Theoden, at the end of his rope and the innermost chambers of Helm’s Deep, allows himself a rhetorical question, one which bleeds his despondency. “What can men do against such reckless hate?” Aragorn, who is not really a guy who deals in rhetorical questions, replies, “Ride out with me. Ride out and meet them.” Ed Tom Bell is a good guy, but he’s not Aragorn. There’s no “Ride out and meet them” in his system, not at this age, not at this moment in history. In the years of Middle-earth, enormous battles are met across a continent. In the late 20th Century in rural Texas, good and evil are such atomized entities that never meet one another.

We’ve all heard “too smart for his own good.” Ed Tom Bell is better described as “too wise for the job he has.” He understands, with an intimacy that very few people around him can empathize with, that there are people who are beyond reason or decency. Wendell doesn’t understand, even if he’s a willing deputy who brings a retriever’s enthusiasm to the chase.

Arguably the most chilling killer in the movie is not Chigurh but the unnamed murderer from the film’s opening monologue. “Told me that he’d planned to kill somebody for about as long as he could remember,” Ed Tom says. “Said that if they turned him out he’d do it again…I don’t know what to make of that. I sure don’t.” We can let ourselves pretend that Chigurh does what he does for money; we can rationalize his actions even if we can’t moralize them. That guy who goes to electric chair and knows he’s going to Hell is not someone we can understand. Maybe we can’t even allow him to live in a society with the rest of us; it’s not a pretty thought, and the ramifications of what it would mean for us to tolerate him are shuddering.

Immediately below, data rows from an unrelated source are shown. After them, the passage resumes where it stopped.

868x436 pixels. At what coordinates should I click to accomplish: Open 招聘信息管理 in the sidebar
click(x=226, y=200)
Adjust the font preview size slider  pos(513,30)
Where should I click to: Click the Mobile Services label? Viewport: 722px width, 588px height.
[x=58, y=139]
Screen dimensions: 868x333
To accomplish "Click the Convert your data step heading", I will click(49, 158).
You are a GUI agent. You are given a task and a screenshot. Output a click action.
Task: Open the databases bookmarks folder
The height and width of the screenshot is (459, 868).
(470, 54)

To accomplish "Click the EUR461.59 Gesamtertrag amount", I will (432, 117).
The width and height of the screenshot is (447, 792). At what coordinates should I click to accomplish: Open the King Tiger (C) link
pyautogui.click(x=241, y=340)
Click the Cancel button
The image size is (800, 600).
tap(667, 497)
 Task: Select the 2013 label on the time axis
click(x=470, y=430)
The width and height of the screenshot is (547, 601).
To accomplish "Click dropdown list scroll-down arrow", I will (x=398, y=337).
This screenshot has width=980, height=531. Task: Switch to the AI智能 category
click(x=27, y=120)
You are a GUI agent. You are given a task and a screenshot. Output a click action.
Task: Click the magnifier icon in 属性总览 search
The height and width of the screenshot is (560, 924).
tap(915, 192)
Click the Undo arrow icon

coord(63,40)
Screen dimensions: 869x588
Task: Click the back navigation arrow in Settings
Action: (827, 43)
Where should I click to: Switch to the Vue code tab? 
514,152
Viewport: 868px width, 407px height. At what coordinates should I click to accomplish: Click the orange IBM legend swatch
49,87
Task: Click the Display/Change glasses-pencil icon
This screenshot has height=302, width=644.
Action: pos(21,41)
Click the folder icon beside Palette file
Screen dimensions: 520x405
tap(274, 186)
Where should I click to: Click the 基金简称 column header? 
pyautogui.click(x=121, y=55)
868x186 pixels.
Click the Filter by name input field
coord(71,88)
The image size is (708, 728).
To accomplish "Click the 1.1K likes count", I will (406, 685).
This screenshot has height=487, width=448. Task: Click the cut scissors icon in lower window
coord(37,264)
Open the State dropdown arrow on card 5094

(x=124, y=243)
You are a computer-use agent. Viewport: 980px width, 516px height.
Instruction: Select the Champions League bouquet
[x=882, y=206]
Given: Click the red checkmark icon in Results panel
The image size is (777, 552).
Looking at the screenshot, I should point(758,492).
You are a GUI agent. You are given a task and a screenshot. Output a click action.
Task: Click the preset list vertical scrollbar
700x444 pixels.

At the end of his career (and not to rely excessively on the title of the movie, but), Ed Tom is essentially on that “one last job” that has fired up so many movies about cops. The choice he’s shying away from in this line is a choice he’s making for the rest of his life, for the after-sheriff period, however long that may last. He’s two or three steps behind Chigurh and Moss, though by the end of the movie it feels much more like one or two steps. Ed Tom gets close enough to witness catastrophic levels of damage, but he never does have to put his soul at hazard. He witnesses without engaging.